===== Texte à analyser =====
Un interne sur 2 se dit victime de maltraitance
Force est de constater que leur postulat de départ se vérifie, puisque plus de la moitié des participants disent avoir été victimes d’une forme ou d’une autre de maltraitance, 19 % plusieurs fois par mois et 30 % plusieurs fois par an. Il peut s’agir d’une discrimination de genre, subie par 65,1 % des femmes et 10 % des hommes. Les patients ou leur famille sont responsables dans la moitié des cas de discrimination de genre envers les femmes, les infirmières pour un quart des cas et les assistants en chirurgie pour 18 %. Pour la discrimination de genre subie par les hommes, la source la plus fréquente est constituée par les assistants chirurgiens (28,5 %).

Il peut s’agir aussi d’une discrimination raciale, rapportée par 18,5 % des femmes et 15,1 % des hommes, venant là aussi majoritairement de patients ou de leur famille, moins souvent des assistants (17,4 %), des infirmières et de l’équipe (10,7 %) ou des autres résidents (8,2 %). Un autre type de discrimination est évoquée, celle en rapport avec les grossesses ou les enfants, rapportée par 13,1 % des femmes et 3,2 % des hommes, et créée par les autres chirurgiens, assistants ou autres résidents.

Des agressions verbales ou « émotionnelles » ont été subies par 33 % des femmes et 28,3 % des hommes, et sont plutôt le fait des assistants chirurgiens ou des autres résidents. En revanche, les agressions physiques sont rares (2,2 %), et sont signalées autant par les hommes que par les femmes.
=====
Liste des tâches.
- a) Présentez sous forme de liste le paragraphe du texte sur la maltraitance des internes qui commence par « Il peut s’agir aussi d’une discrimination raciale », en conservant ses principaux chiffres et faits.
- b) D’après le texte sur la maltraitance des internes, quelle est la source la plus fréquente de la discrimination de genre subie par les hommes ?
- c) Recopiez, s’il vous plaît, le passage du texte sur la maltraitance des internes allant de « Il peut s’agir aussi » jusqu’à « par les femmes. ».
Les enregistrements constituent un matériau distinct de ce texte.
===== Données fournies =====
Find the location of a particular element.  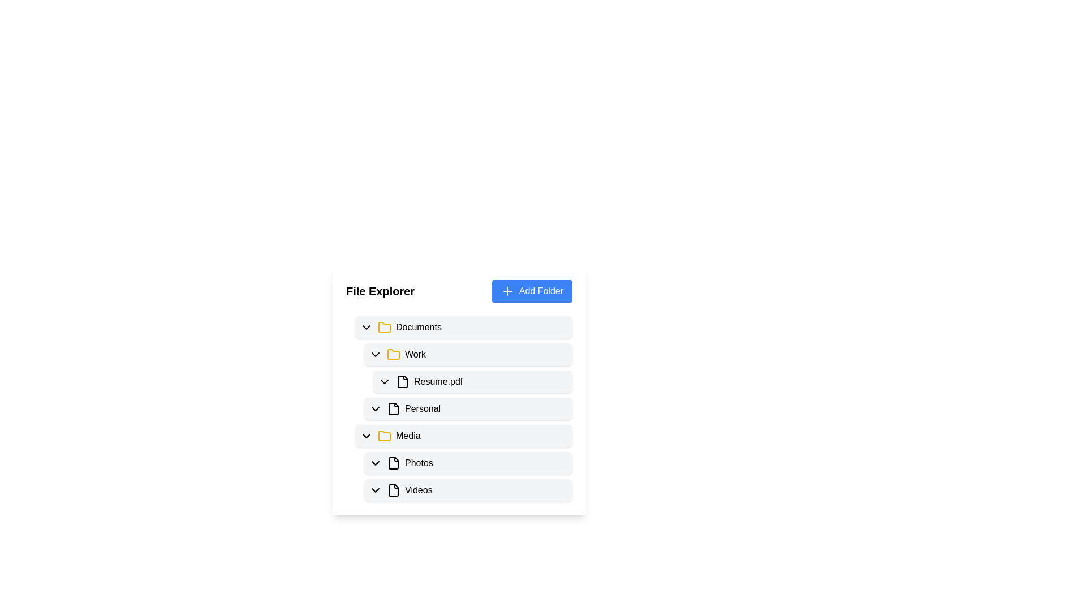

the 'Documents' button, which is the first item under the 'File Explorer' section is located at coordinates (464, 327).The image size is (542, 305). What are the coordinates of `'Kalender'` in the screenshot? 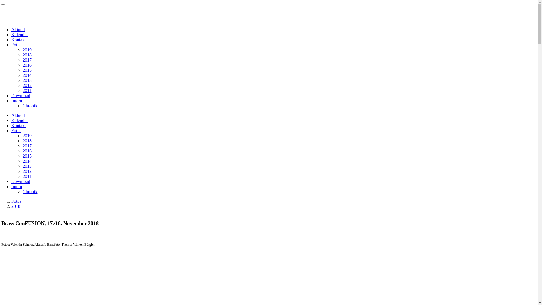 It's located at (19, 34).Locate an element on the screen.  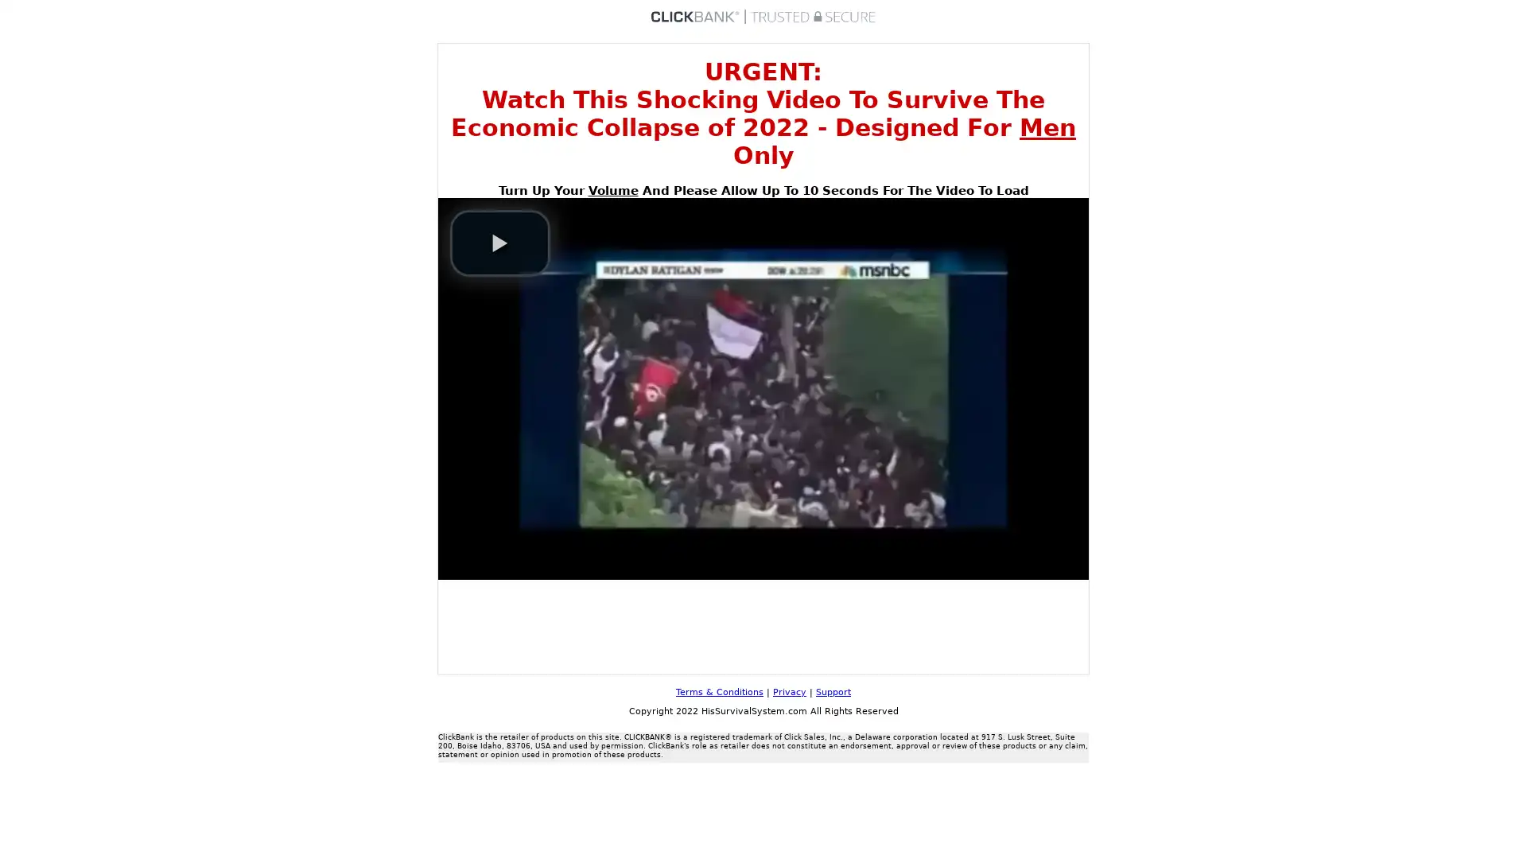
play video is located at coordinates (499, 243). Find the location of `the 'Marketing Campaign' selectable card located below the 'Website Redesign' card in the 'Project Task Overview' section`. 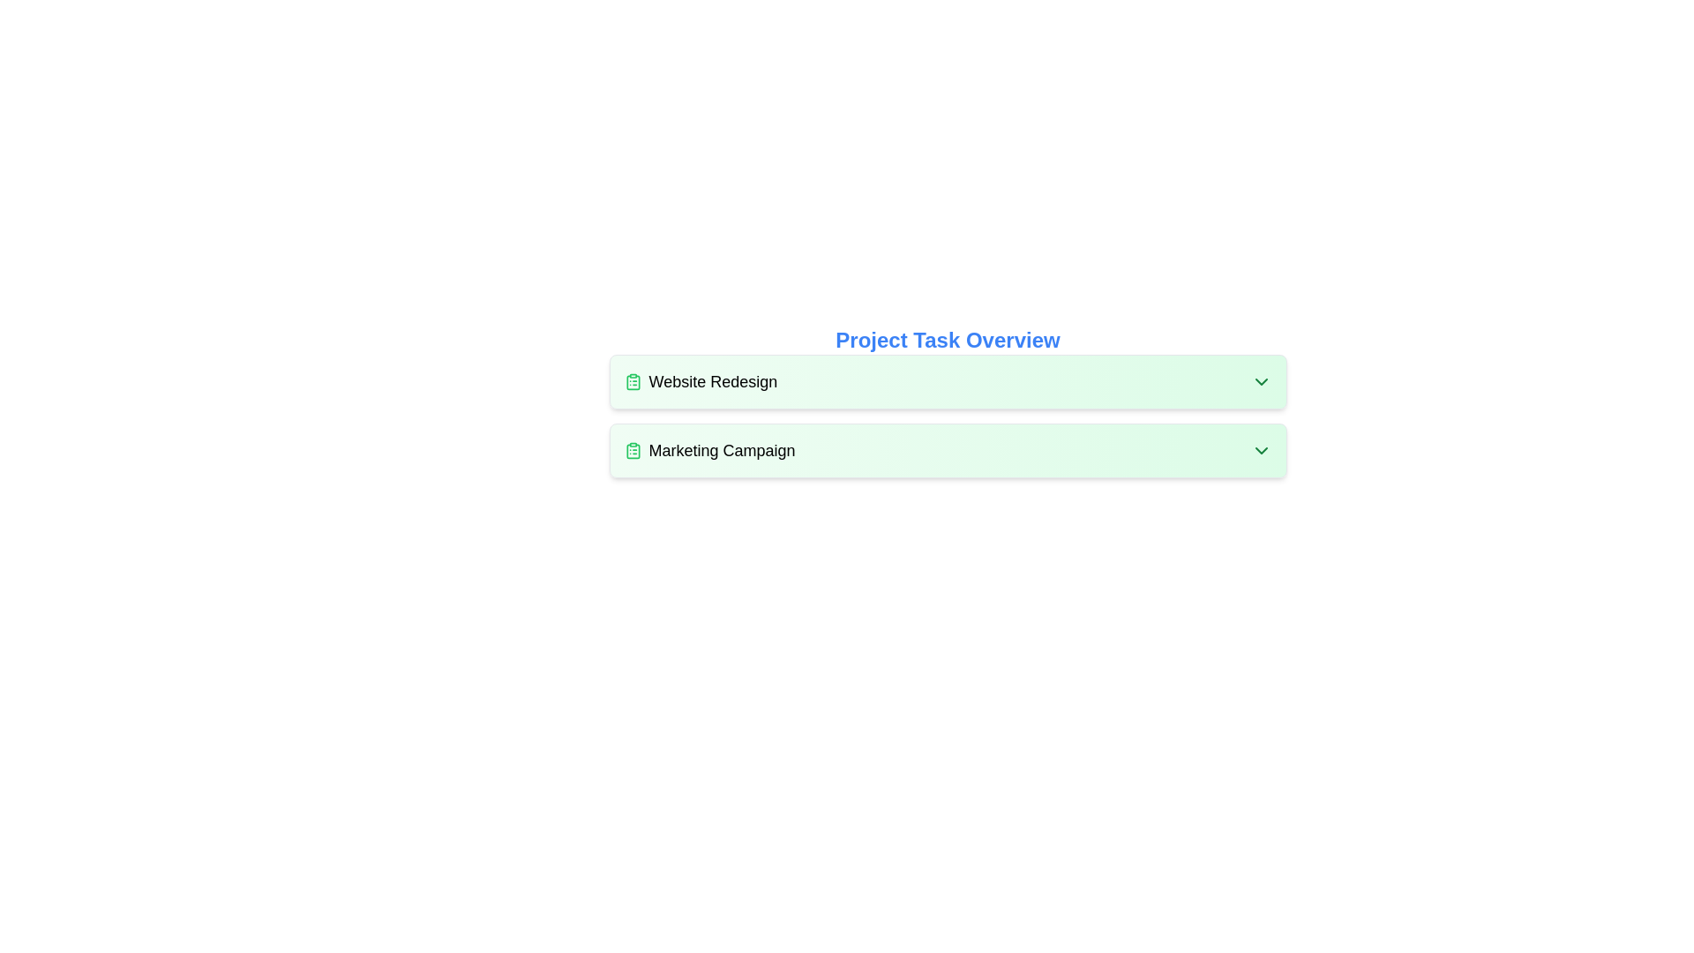

the 'Marketing Campaign' selectable card located below the 'Website Redesign' card in the 'Project Task Overview' section is located at coordinates (947, 449).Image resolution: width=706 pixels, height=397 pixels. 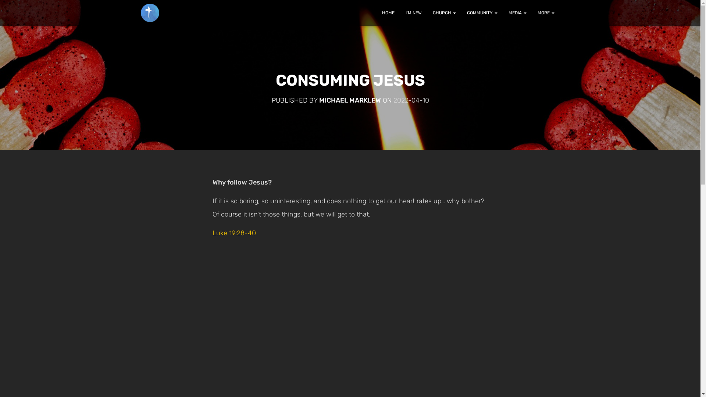 I want to click on 'HOME', so click(x=388, y=12).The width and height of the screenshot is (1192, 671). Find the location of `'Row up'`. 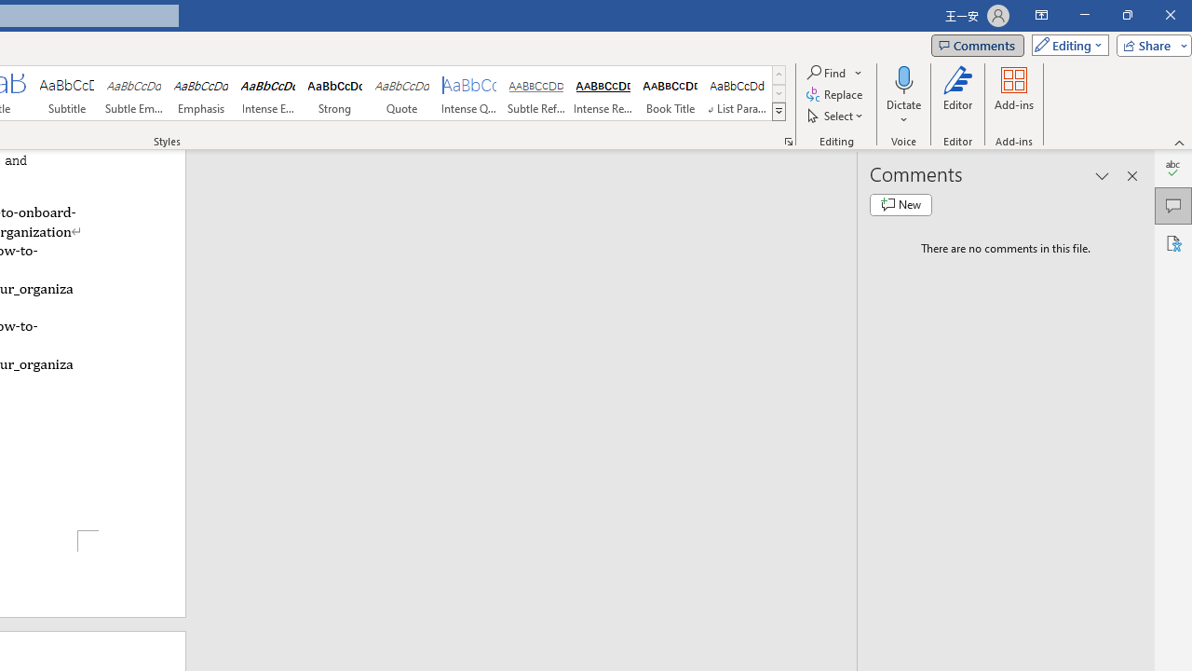

'Row up' is located at coordinates (779, 74).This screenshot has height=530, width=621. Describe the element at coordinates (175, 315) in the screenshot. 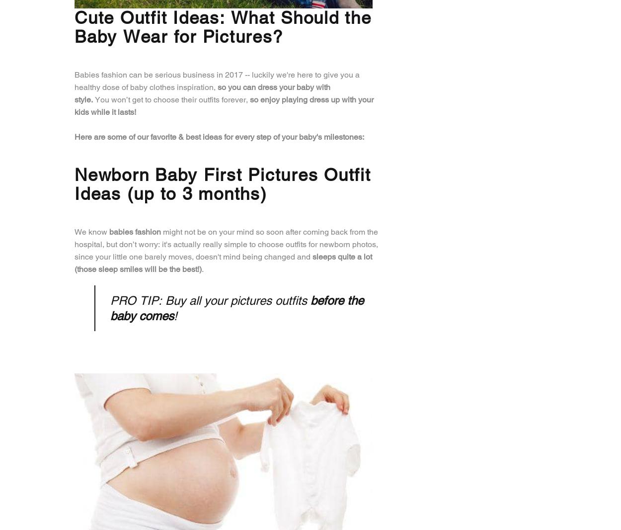

I see `'!'` at that location.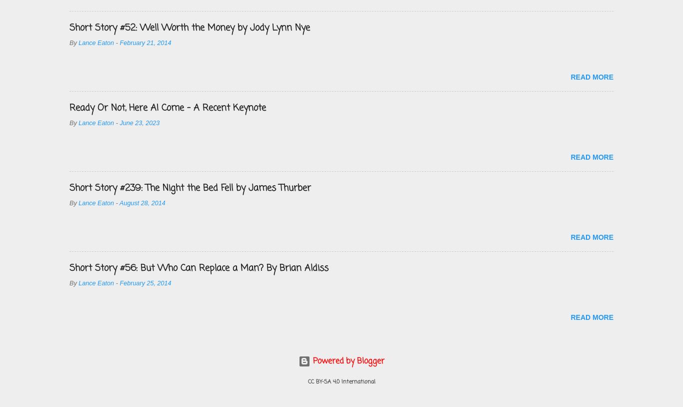 This screenshot has height=407, width=683. What do you see at coordinates (142, 203) in the screenshot?
I see `'August 28, 2014'` at bounding box center [142, 203]. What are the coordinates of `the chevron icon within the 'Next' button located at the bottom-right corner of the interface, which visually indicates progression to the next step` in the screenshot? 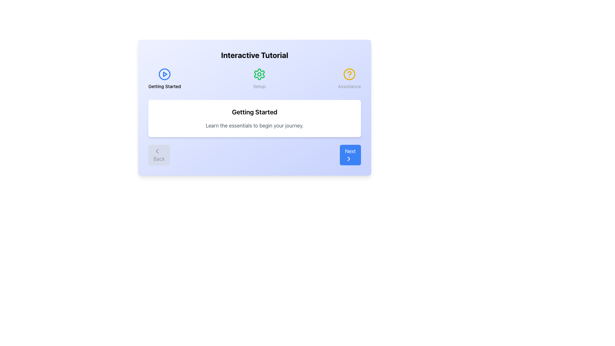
=====
Réponses.
- a)
- Discrimination raciale : rapportée par 18,5 % des femmes et 15,1 % des hommes. Elle vient surtout des patients ou de leur famille, moins souvent des assistants (17,4 %), des infirmières et de l’équipe (10,7 %) ou des autres résidents (8,2 %).
- Discrimination liée aux grossesses ou aux enfants : rapportée par 13,1 % des femmes et 3,2 % des hommes. Elle est créée par les autres chirurgiens, les assistants ou les autres résidents.

- b) Les assistants chirurgiens (28,5 %).

- c)
Il peut s’agir aussi d’une discrimination raciale, rapportée par 18,5 % des femmes et 15,1 % des hommes, venant là aussi majoritairement de patients ou de leur famille, moins souvent des assistants (17,4 %), des infirmières et de l’équipe (10,7 %) ou des autres résidents (8,2 %). Un autre type de discrimination est évoquée, celle en rapport avec les grossesses ou les enfants, rapportée par 13,1 % des femmes et 3,2 % des hommes, et créée par les autres chirurgiens, assistants ou autres résidents.

Des agressions verbales ou « émotionnelles » ont été subies par 33 % des femmes et 28,3 % des hommes, et sont plutôt le fait des assistants chirurgiens ou des autres résidents. En revanche, les agressions physiques sont rares (2,2 %), et sont signalées autant par les hommes que par les femmes.